[Collected data entries]

------------------------------------------------------------------------

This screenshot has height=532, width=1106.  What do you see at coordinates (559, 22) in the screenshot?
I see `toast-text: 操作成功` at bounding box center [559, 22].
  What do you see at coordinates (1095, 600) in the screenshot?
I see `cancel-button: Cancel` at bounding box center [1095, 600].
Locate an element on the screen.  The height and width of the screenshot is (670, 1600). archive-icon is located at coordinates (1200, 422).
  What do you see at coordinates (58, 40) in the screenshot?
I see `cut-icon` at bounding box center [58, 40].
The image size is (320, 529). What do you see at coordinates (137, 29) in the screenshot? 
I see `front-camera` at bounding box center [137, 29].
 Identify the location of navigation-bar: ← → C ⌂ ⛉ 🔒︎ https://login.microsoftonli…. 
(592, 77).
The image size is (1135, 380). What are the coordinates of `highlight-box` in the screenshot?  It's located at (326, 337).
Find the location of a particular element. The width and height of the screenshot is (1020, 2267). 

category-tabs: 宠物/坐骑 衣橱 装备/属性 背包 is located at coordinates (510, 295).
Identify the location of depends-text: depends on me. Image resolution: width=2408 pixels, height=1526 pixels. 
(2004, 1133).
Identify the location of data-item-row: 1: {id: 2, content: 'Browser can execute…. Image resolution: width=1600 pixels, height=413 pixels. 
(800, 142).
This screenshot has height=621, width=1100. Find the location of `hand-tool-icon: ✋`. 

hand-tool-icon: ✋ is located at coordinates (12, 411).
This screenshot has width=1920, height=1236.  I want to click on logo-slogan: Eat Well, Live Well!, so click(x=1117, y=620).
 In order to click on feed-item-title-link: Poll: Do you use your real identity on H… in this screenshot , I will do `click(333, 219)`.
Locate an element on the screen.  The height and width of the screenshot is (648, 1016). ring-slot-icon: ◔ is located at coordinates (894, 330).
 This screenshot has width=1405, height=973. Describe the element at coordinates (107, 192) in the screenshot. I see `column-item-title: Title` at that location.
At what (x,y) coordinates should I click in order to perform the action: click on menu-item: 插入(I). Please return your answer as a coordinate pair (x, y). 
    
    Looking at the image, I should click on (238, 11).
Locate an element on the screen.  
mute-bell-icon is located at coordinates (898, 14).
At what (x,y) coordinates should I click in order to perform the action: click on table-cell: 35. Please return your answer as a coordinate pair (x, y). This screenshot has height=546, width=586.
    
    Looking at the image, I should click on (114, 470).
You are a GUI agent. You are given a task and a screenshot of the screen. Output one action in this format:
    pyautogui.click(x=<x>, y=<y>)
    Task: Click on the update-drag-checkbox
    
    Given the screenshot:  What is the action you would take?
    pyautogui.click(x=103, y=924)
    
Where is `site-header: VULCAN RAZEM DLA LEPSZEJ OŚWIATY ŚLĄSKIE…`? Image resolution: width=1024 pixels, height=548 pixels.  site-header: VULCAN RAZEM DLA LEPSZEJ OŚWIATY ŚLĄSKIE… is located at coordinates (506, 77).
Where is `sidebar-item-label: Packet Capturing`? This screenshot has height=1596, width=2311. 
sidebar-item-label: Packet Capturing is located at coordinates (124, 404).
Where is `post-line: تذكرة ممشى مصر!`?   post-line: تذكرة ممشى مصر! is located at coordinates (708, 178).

------------------------------------------------------------------------

[What is being asked]
Copy each of the entries above line for line, changing nothing.

[Response]
This screenshot has height=532, width=1106.  What do you see at coordinates (559, 22) in the screenshot?
I see `toast-text: 操作成功` at bounding box center [559, 22].
  What do you see at coordinates (1095, 600) in the screenshot?
I see `cancel-button: Cancel` at bounding box center [1095, 600].
Locate an element on the screen.  The height and width of the screenshot is (670, 1600). archive-icon is located at coordinates (1200, 422).
  What do you see at coordinates (58, 40) in the screenshot?
I see `cut-icon` at bounding box center [58, 40].
The image size is (320, 529). What do you see at coordinates (137, 29) in the screenshot? 
I see `front-camera` at bounding box center [137, 29].
 Identify the location of navigation-bar: ← → C ⌂ ⛉ 🔒︎ https://login.microsoftonli…. 
(592, 77).
The image size is (1135, 380). What are the coordinates of `highlight-box` in the screenshot?  It's located at (326, 337).
Find the location of a particular element. The width and height of the screenshot is (1020, 2267). 

category-tabs: 宠物/坐骑 衣橱 装备/属性 背包 is located at coordinates (510, 295).
Identify the location of depends-text: depends on me. Image resolution: width=2408 pixels, height=1526 pixels. 
(2004, 1133).
Identify the location of data-item-row: 1: {id: 2, content: 'Browser can execute…. Image resolution: width=1600 pixels, height=413 pixels. 
(800, 142).
This screenshot has height=621, width=1100. Find the location of `hand-tool-icon: ✋`. 

hand-tool-icon: ✋ is located at coordinates (12, 411).
This screenshot has width=1920, height=1236.  I want to click on logo-slogan: Eat Well, Live Well!, so click(x=1117, y=620).
 In order to click on feed-item-title-link: Poll: Do you use your real identity on H… in this screenshot , I will do `click(333, 219)`.
Locate an element on the screen.  The height and width of the screenshot is (648, 1016). ring-slot-icon: ◔ is located at coordinates (894, 330).
 This screenshot has width=1405, height=973. Describe the element at coordinates (107, 192) in the screenshot. I see `column-item-title: Title` at that location.
At what (x,y) coordinates should I click in order to perform the action: click on menu-item: 插入(I). Please return your answer as a coordinate pair (x, y). 
    
    Looking at the image, I should click on (238, 11).
Locate an element on the screen.  
mute-bell-icon is located at coordinates (898, 14).
At what (x,y) coordinates should I click in order to perform the action: click on table-cell: 35. Please return your answer as a coordinate pair (x, y). This screenshot has height=546, width=586.
    
    Looking at the image, I should click on (114, 470).
You are a GUI agent. You are given a task and a screenshot of the screen. Output one action in this format:
    pyautogui.click(x=<x>, y=<y>)
    Task: Click on the update-drag-checkbox
    
    Given the screenshot:  What is the action you would take?
    pyautogui.click(x=103, y=924)
    
Where is `site-header: VULCAN RAZEM DLA LEPSZEJ OŚWIATY ŚLĄSKIE…`? Image resolution: width=1024 pixels, height=548 pixels.  site-header: VULCAN RAZEM DLA LEPSZEJ OŚWIATY ŚLĄSKIE… is located at coordinates (506, 77).
Where is `sidebar-item-label: Packet Capturing`? This screenshot has height=1596, width=2311. 
sidebar-item-label: Packet Capturing is located at coordinates (124, 404).
Where is `post-line: تذكرة ممشى مصر!`?   post-line: تذكرة ممشى مصر! is located at coordinates (708, 178).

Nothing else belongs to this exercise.